> [PROBLEM TO SOLVE]: How many lines of these entries hold the string "donazione"? Reply with the number alone.

Pixel coordinate grounding data
Segment Open

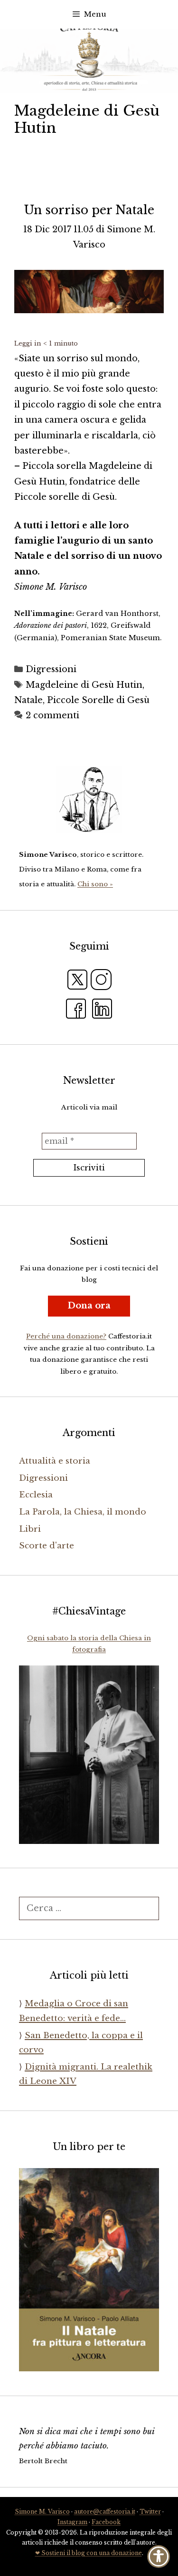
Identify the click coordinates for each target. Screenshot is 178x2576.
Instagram (72, 2522)
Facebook (106, 2522)
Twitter (150, 2511)
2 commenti (52, 715)
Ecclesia (36, 1495)
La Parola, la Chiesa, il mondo (82, 1512)
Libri (30, 1529)
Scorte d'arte (46, 1546)
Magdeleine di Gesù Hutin (84, 685)
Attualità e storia (54, 1461)
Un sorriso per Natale (89, 210)
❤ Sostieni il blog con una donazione (88, 2552)
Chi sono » (95, 884)
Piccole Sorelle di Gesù (98, 700)
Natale (28, 700)
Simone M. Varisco (42, 2511)
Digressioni (51, 669)
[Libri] (89, 799)
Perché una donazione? (66, 1336)
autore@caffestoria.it (104, 2511)
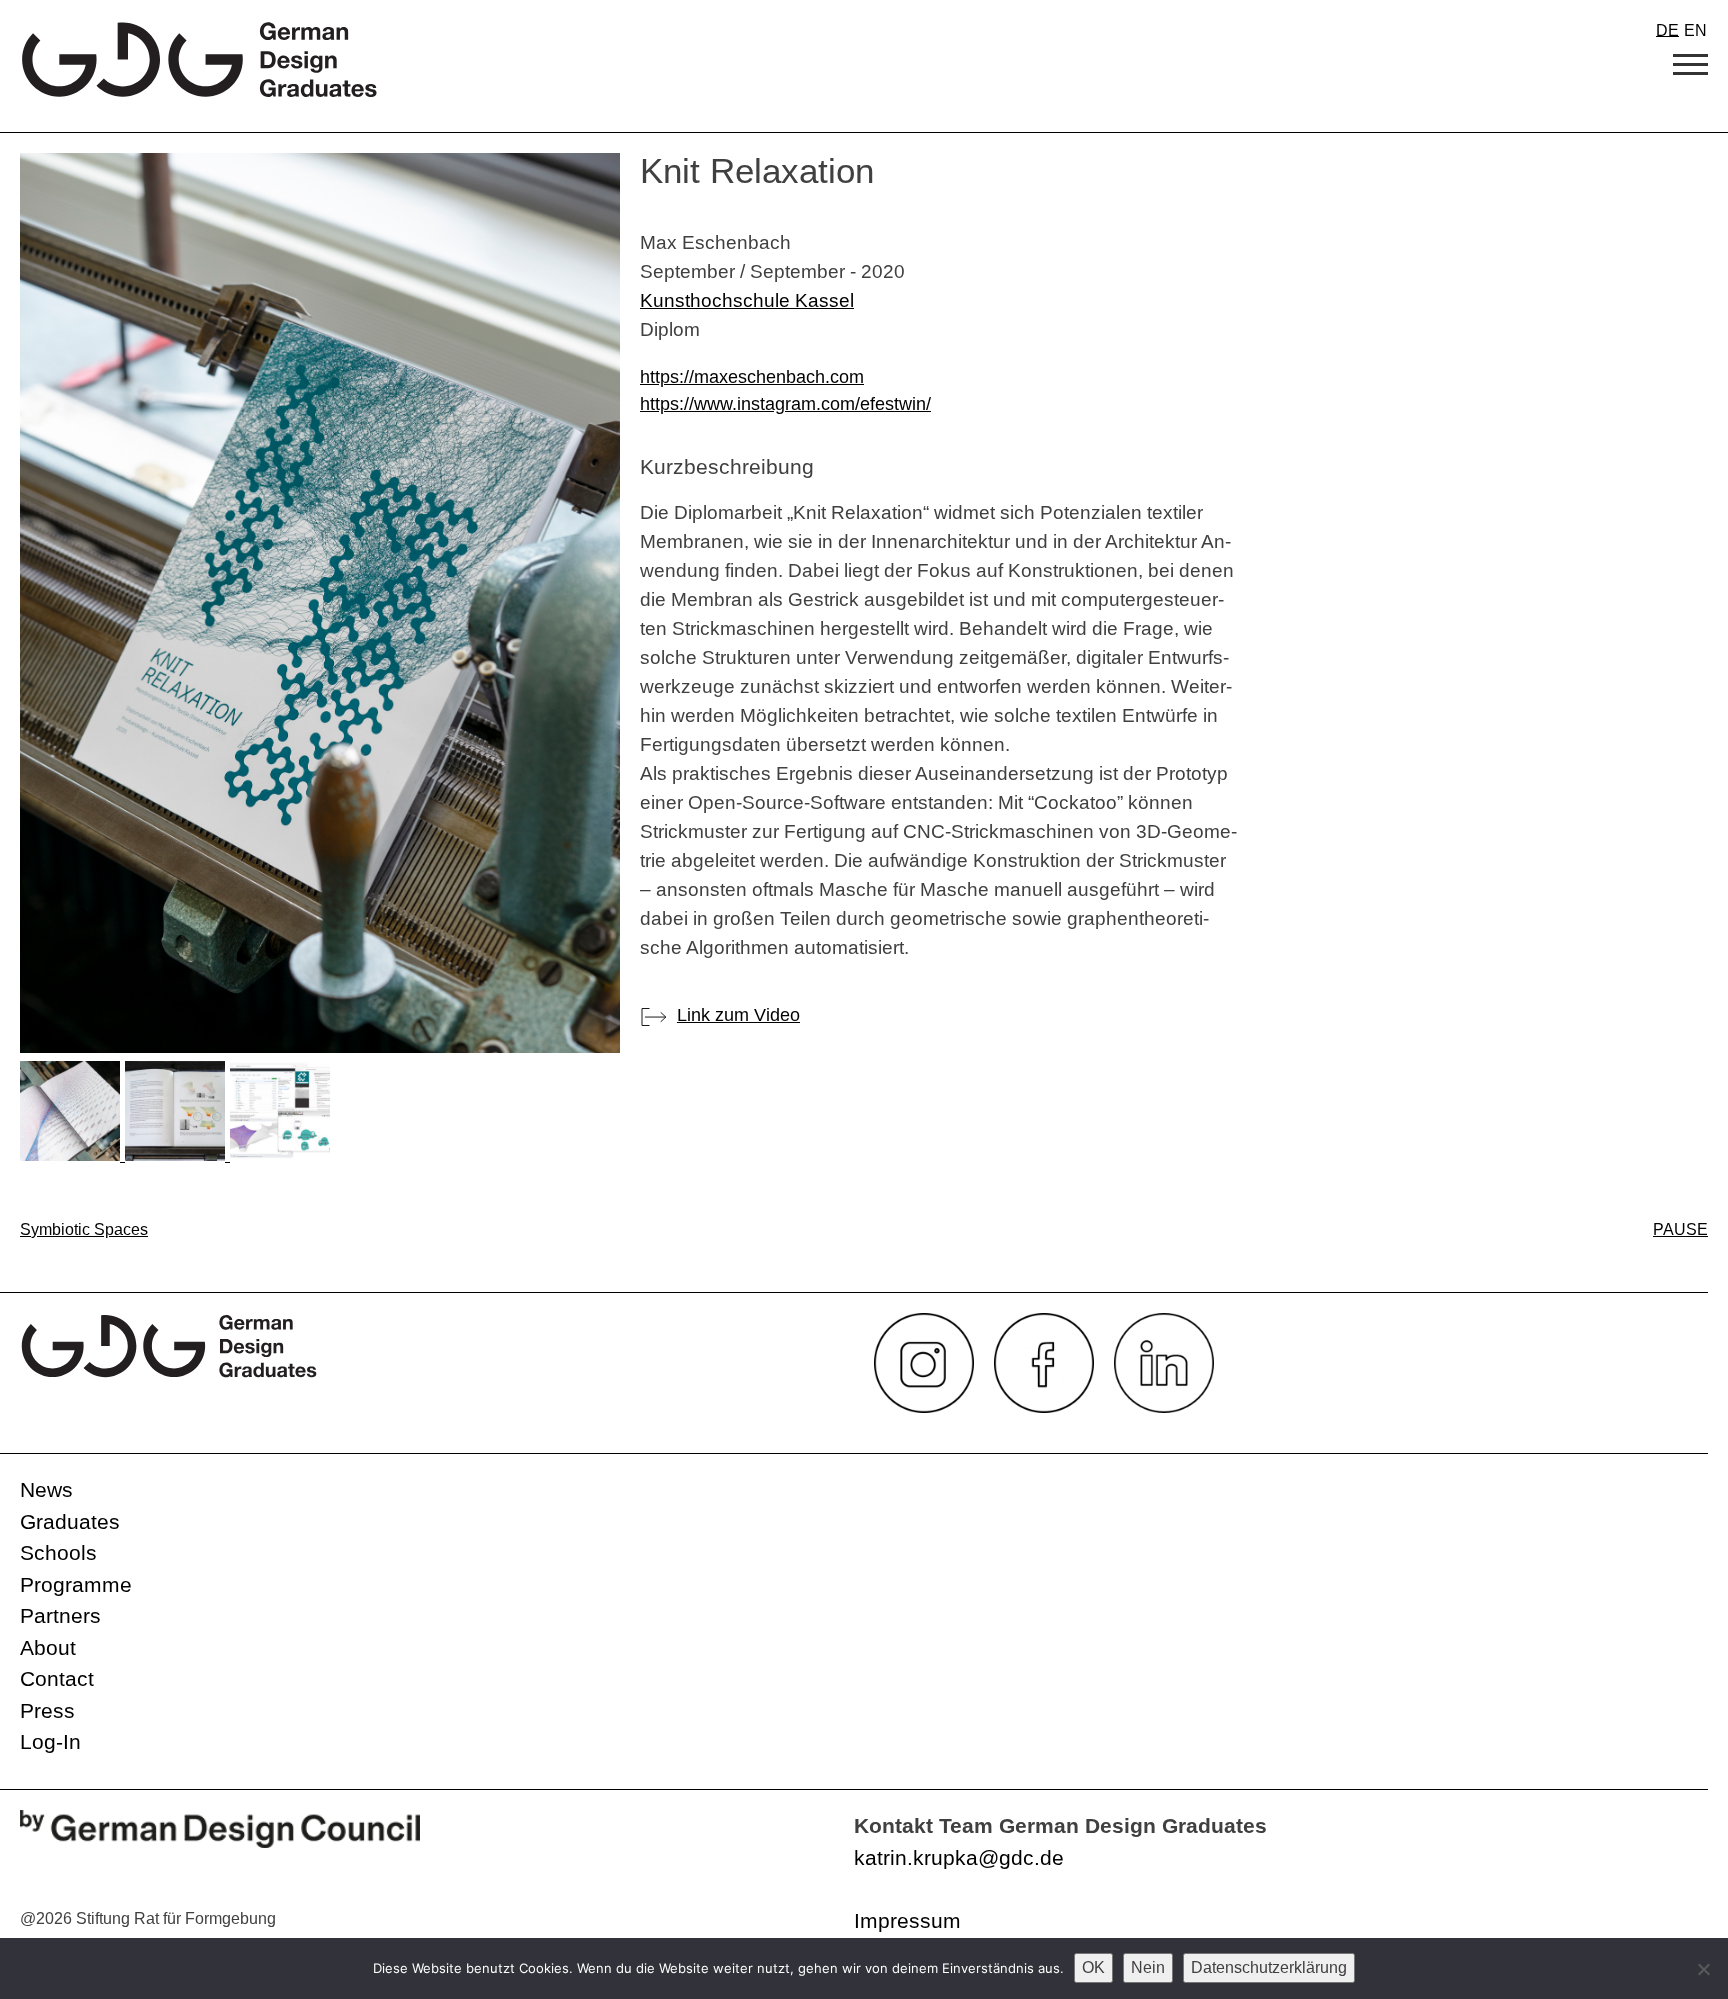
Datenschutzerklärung (1269, 1967)
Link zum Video (738, 1015)
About (48, 1647)
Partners (60, 1615)
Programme (76, 1584)
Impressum (907, 1920)
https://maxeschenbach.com (752, 377)
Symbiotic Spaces (84, 1229)
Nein (1148, 1967)
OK (1093, 1967)
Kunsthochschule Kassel (747, 300)
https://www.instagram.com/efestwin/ (785, 404)
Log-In (50, 1741)
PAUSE (1680, 1229)
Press (47, 1710)
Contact (57, 1678)
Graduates (70, 1521)
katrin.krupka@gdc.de (959, 1857)
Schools (58, 1552)
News (46, 1489)
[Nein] (1703, 1969)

Segment Closed

> [OUTPUT OF THE TASK]: 2